1991 book by Bruce Coville

Jeremy Thatcher, Dragon Hatcher is a novel by Bruce Coville and is part of the Magic Shop Books. It was published in 1991 by the Harcourt Brace Jovanovich imprint Jane Yolen Books. It was issued in paperback by Aladdin Books and reissued by Harcourt in 2007.

==Plot==
Jeremy Thatcher knows a thing or two about raising animals—after all, his dad is a veterinarian. But after he leaves Mr. Elive's magic shop with a strange marbled egg, it soon becomes clear that this is one pet he wasn't prepared for. How is he supposed to keep a flame-breathing dragon with razor-sharp teeth and an out-of-control appetite in his bedroom? If the playful baby dragon is ever to grow up to become a magnificent beast of myth and legend, it needs Jeremy and though he doesn't know it yet, Jeremy needs a dragon with a strong connection.

==Reception==
Jeremy Thatcher, Dragon Hatcher received positive reviews.
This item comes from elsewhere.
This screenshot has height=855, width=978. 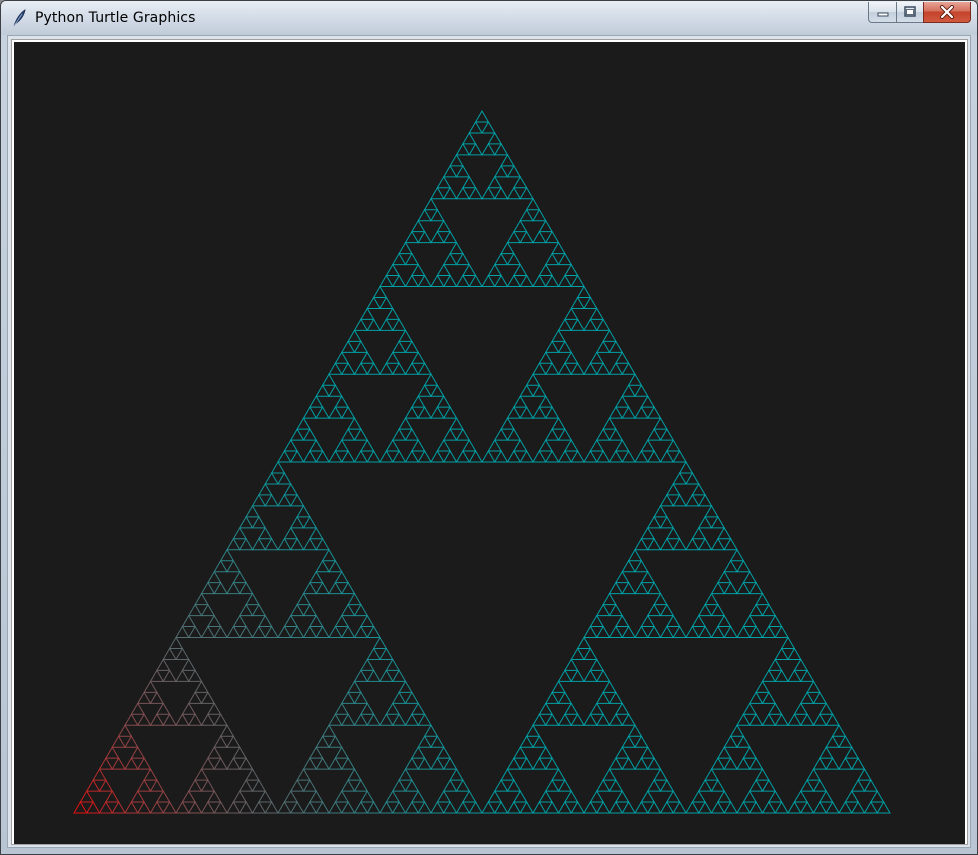 I want to click on title-bar: Python Turtle Graphics, so click(x=489, y=18).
Kirkus Reviews wrote that it was "a funny, enjoyable, imaginative story whose serious undercurrents lend it unexpected depth." According to Christopher Paolini, Jeremy Thatcher, Dragon Hatcher served as inspiration for his book Eragon.

==Awards==
The Utah's children book award in 1994. "Always grab the reader by the throat in the first line," says Bruce Coville, author of "Jeremy Thatcher: Dragon Hatcher," winner of the 1994 Utah Children's Book Award.
In 1992 Mythopoeic Award Nominated Coville's Jeremy Thatcher Dragon Hatcher for Best Children's Fantasy Literature.

==Challenges==
In Iowa, parents challenged Coville's novel because it "contained reference to witchcraft and devil worship." Eventually it was proven that there was no references to the devil or witchcraft but the parents thought the mention of silver, red, and black and the symbols of the moon and the stars were all connected to witchcraft and devil worship. The book remained on the shelves.